Tutti gli attori sono morti. Osserviamo fantasmi che si muovono nell’inquadratura, per lo più dimenticati. Sicuramente il mio senso del macabro mi spinge a un’interpretazione personale del film, ma è esattamente questo il punto dell’operazione. Questa sensazione accentua inoltre la dimensione del sogno, che è il soggetto della storia.
Gli attori attraversano l’inquadratura lateralmente (come succedeva nella maggior parte dei primi film) ma anche in profondità, muovendosi verso la macchina da presa (tecnica che sarebbe arrivata più tardi).
Ma la cosa più importante, e più toccante, è l’espressione degli attori e in particolare di Jean Börlin (quando balla). Dai loro volti e dalle loro espressioni si capisce che stanno prendendo parte a una nuova avventura, magica ed emozionante. L’accuratezza della recitazione passa in secondo piano rispetto al senso di stupore. È la mia interpretazione, ma è ciò che sento quando scopro questo viaggio. Il compito degli attori è raccontare la storia, non fingere di essere i personaggi che stanno interpretando. Del resto, non stanno recitando, sono semplicemente lì.
Ho la sensazione di vedere bambini che usano le cineprese dei genitori in loro assenza, e questo mi riempie di gioia. All’improvviso ci ritroviamo all’aperto, in scenari complessi con scale, architetture e luce naturale, e abbiamo compiuto un balzo di vent’anni nel linguaggio cinematografico.
Siamo immersi nel reale.
Il realismo accentua il passaggio del tempo: è molto vicino a ciò che viviamo, e la distanza temporale si avverte con forza ancora maggiore.
La narrazione è geometrica, moderna, ingegnosa, e lascia presagire il regista virtuoso e innovatore che René Clair sarebbe diventato.

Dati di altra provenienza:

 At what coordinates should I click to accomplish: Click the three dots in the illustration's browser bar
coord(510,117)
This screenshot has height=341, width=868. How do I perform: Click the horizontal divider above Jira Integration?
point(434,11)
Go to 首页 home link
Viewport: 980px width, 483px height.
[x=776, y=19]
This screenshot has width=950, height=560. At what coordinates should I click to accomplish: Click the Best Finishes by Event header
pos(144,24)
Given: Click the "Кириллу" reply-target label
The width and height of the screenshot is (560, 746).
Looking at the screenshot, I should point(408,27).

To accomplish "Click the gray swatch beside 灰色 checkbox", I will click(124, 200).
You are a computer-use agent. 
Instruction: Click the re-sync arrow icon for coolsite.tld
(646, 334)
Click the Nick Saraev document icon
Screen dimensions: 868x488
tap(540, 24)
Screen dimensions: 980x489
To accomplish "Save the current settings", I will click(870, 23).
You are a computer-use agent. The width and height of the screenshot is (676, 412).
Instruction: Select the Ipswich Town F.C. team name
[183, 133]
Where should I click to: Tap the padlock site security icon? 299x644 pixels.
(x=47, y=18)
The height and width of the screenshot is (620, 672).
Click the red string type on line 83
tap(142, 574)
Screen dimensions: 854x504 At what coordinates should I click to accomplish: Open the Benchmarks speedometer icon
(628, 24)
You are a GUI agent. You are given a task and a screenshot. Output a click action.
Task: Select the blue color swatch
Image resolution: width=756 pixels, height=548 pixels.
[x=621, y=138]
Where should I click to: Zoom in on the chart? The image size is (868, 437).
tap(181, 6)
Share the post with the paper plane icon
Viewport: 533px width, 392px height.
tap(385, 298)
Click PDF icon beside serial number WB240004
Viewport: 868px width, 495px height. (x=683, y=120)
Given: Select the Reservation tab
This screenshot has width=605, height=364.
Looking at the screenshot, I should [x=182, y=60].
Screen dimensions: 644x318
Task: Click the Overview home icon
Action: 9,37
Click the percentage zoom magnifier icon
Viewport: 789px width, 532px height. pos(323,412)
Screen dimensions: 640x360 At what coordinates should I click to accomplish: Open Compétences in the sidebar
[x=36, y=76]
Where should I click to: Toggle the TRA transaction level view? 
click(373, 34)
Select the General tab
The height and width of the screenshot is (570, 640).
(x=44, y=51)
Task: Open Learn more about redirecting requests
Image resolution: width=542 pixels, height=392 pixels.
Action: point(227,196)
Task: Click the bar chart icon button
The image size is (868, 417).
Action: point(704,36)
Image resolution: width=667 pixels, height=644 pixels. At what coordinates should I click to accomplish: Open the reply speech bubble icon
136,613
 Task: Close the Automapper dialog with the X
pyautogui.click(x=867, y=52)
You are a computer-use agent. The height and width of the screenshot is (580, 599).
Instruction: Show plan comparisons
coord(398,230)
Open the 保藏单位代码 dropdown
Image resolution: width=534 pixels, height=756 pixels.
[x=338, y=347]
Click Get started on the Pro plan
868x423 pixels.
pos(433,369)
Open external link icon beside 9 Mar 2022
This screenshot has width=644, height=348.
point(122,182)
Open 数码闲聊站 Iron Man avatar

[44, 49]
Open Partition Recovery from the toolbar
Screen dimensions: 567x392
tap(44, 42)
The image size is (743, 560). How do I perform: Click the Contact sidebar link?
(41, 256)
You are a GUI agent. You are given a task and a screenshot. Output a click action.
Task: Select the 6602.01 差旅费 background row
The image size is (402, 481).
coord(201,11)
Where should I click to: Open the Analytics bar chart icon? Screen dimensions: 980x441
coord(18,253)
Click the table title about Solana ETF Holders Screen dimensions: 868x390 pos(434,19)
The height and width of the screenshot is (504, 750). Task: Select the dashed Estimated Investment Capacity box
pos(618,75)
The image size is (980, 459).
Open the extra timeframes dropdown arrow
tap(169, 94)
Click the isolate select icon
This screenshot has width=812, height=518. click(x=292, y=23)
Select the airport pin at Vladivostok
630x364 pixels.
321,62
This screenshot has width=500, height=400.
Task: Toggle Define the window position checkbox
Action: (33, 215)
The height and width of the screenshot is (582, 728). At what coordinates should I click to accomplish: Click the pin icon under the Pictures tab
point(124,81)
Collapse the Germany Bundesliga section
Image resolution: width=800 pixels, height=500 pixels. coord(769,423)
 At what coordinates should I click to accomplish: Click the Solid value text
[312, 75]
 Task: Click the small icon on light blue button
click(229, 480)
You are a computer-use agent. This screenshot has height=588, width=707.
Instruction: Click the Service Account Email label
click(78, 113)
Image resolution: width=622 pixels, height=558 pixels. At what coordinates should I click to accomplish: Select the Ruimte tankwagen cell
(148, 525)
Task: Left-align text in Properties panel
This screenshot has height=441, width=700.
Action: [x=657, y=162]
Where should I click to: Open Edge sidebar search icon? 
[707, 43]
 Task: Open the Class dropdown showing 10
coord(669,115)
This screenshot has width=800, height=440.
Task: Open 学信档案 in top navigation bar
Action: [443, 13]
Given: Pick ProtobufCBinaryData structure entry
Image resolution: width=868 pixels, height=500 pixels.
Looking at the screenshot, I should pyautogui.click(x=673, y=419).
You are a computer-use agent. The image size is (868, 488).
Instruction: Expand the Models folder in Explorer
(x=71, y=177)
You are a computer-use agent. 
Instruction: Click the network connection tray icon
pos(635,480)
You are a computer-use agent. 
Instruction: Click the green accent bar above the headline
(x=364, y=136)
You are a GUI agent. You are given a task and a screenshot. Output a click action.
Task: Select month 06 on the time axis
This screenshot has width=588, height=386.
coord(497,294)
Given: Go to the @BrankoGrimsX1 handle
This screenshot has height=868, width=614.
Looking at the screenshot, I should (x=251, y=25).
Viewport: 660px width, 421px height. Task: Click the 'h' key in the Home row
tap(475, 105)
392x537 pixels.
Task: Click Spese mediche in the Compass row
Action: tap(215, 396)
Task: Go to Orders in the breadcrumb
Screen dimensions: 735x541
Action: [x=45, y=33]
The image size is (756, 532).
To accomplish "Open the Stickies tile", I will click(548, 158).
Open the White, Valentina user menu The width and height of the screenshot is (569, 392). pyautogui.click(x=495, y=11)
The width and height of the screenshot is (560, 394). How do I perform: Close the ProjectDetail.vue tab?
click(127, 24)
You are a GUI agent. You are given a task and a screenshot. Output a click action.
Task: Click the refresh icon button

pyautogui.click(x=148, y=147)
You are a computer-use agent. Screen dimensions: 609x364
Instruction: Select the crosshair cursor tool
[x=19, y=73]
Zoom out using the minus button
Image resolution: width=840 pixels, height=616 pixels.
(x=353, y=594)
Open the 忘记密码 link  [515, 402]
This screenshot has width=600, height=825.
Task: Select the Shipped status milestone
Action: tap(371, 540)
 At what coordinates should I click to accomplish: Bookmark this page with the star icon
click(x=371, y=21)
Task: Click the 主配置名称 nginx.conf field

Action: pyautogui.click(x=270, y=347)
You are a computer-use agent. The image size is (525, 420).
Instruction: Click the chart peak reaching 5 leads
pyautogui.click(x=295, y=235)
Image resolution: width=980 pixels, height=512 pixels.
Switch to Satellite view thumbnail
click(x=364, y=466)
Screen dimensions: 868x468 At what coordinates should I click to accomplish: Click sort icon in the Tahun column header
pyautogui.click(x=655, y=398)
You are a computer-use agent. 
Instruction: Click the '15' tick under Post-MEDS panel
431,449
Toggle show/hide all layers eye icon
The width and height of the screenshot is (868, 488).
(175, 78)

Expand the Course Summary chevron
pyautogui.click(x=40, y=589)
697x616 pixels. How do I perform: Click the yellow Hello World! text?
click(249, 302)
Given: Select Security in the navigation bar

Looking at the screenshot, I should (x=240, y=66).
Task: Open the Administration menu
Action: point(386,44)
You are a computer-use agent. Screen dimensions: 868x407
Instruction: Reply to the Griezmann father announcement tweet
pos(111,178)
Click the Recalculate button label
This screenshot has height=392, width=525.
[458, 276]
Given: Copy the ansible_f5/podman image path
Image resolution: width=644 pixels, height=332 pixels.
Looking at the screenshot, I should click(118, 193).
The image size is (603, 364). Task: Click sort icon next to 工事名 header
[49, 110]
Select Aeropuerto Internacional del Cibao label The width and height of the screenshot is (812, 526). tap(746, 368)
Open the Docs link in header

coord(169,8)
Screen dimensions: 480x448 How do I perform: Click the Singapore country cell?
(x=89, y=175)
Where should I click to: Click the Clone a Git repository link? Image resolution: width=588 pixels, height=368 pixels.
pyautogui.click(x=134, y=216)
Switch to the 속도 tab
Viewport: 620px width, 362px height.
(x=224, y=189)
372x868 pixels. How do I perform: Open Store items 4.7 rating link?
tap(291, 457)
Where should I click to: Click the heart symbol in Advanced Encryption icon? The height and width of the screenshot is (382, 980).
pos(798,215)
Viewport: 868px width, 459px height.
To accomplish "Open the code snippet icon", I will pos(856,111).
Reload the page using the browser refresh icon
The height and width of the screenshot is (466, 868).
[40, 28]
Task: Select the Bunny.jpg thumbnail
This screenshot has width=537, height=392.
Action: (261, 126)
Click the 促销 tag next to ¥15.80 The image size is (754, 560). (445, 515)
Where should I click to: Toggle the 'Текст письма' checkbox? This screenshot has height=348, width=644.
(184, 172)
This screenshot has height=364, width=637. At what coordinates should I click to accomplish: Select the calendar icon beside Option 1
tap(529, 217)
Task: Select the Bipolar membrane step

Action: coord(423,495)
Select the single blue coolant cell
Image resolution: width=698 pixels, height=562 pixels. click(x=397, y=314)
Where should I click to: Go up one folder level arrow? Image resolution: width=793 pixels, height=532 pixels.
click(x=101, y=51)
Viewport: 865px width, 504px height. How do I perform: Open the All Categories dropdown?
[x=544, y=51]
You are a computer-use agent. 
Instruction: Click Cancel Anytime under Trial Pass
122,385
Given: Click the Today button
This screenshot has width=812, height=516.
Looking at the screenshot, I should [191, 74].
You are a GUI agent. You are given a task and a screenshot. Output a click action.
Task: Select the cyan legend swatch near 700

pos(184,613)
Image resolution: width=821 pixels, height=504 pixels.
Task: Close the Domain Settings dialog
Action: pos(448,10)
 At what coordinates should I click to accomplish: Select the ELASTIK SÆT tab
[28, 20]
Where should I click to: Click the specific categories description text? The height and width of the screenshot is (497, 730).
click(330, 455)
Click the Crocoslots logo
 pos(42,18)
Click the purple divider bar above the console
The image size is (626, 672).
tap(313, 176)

Jean, con i suoi sentimenti per la segretaria simboleggiati dal mazzolino di fiori che passa di mano in mano, ha lo sguardo triste. Si percepisce la sua amarezza, ma è un’amarezza composta, non plateale. Sarebbe interessante poter chiedere agli spettatori dell’epoca come vivevano questa storia. Ma non sono più qui per raccontarcelo.